TOKYO: Japan’s national sales tax was raised to 10 percent from 8 percent on Tuesday, amid concerns that the long-delayed move could derail the fragile growth path of the world’s third largest economy.
Officials said ample measures were taken to minimize the impact of the hike after previous tax increases — a 2-point increase to 5 percent in 1997 and another to 8 percent in 2014 — brought on recessions.
Prime Minister Shinzo Abe postponed this hike twice but said it was unavoidable given rising costs for elder care and a growing national debt as the population ages and shrinks. After decades of fiscal deficits that have taken the debt to more than twice the size of the economy, Abe has promised a return to balance by 2025, but that will require growth to be sustained at a healthy pace.
The sales tax hike coincided with the release of data showing business sentiment among large manufacturers worsening in September to its worst level since 2013.
The result was better than expected, but the outlook is forecast to deteriorate further by December’s quarterly report of the Bank of Japan’s survey, called the “tankan.”
“Particularly affected are producers of basic materials, reflecting recent commodity market movements, as well as producers of general-purpose and production machinery, who are exposed to risks posed by recent re-escalation of US-China trade frictions,” Oxford Economics said in a commentary.
Other data released this week have shown industrial output decreasing in August, while unemployment remained at a 26-year low of 2.2 percent.
The economy expanded at an annual pace of 1.8 percent in April-June, faster than anticipated. But slowing exports and rising prices for oil are expected to drag growth lower in coming months.
The sales tax increase covers most goods and services from clothes, electronics to transportation and medical fees, but the government has sought to soften its impact with tax breaks for home and car purchases. It also kept the tax for groceries unchanged for low-income households and is providing free pre-school education to families.
“We’ll take expeditious and utmost efforts to ward off any risk of a downward swing in the economy,” Chief Cabinet Secretary Yoshihide Suga said on the eve of the tax hike.
Analysts say the tax hike poses a deflationary risk at a time of growing uncertainty over trade tensions between the US and China.
That’s after years of ultra-loose monetary policy aimed at trying to convince businesses and consumers to spend more money. More than six years after Bank of Japan Gov. Haruhiko Kuroda launched his “big bazooka” injections of billions of dollars of cash into the economy, aimed at prying the country out of its deflationary doldrums.
“Considering the current economic conditions, the timing is bad,” said Toshihiro Nagahama, chief economist at Dai-ichi Life Research Institute.

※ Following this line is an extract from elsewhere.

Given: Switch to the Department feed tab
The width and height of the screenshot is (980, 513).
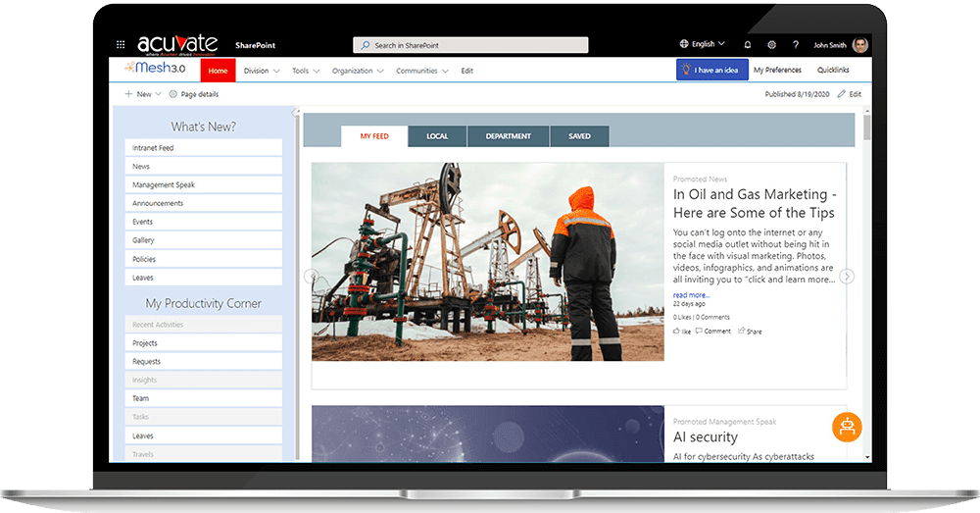Looking at the screenshot, I should tap(508, 136).
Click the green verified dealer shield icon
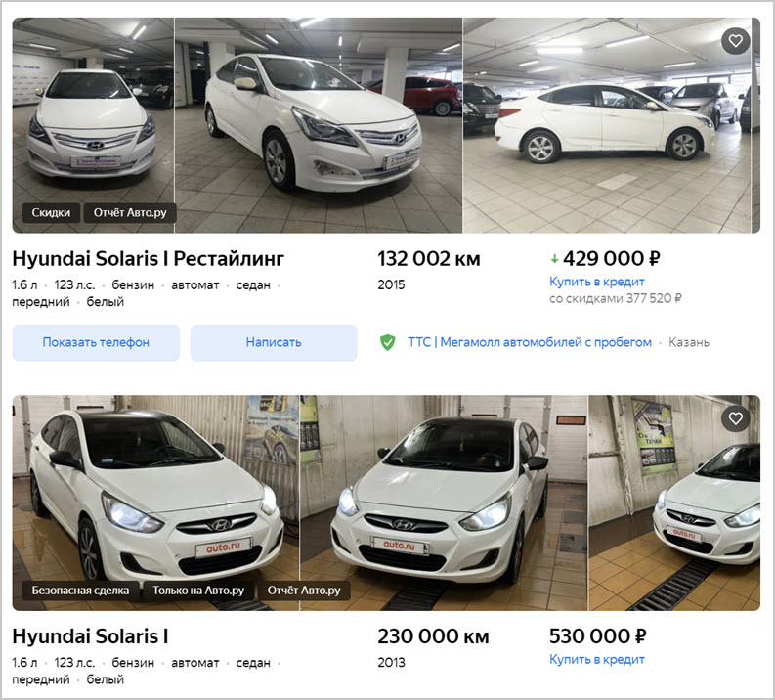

He noted that the economy has slowed since late last year and that demand generated by the construction boom for the Tokyo 2020 Olympics is fading. The fear is that might undo years of efforts to escape a deflationary rut where falling prices due to slack demand depress investment, a main driver of growth.
The tax hike will put an estimated additional burden on households of more than ¥2 trillion ($18 billion).
The exceptions and incentives built into the new sales tax regime are causing confusion. For instance, purchases “to go” at Starbucks Coffee outlets are still taxed at 8 percent, while customers choosing to dine in have to pay 10 percent.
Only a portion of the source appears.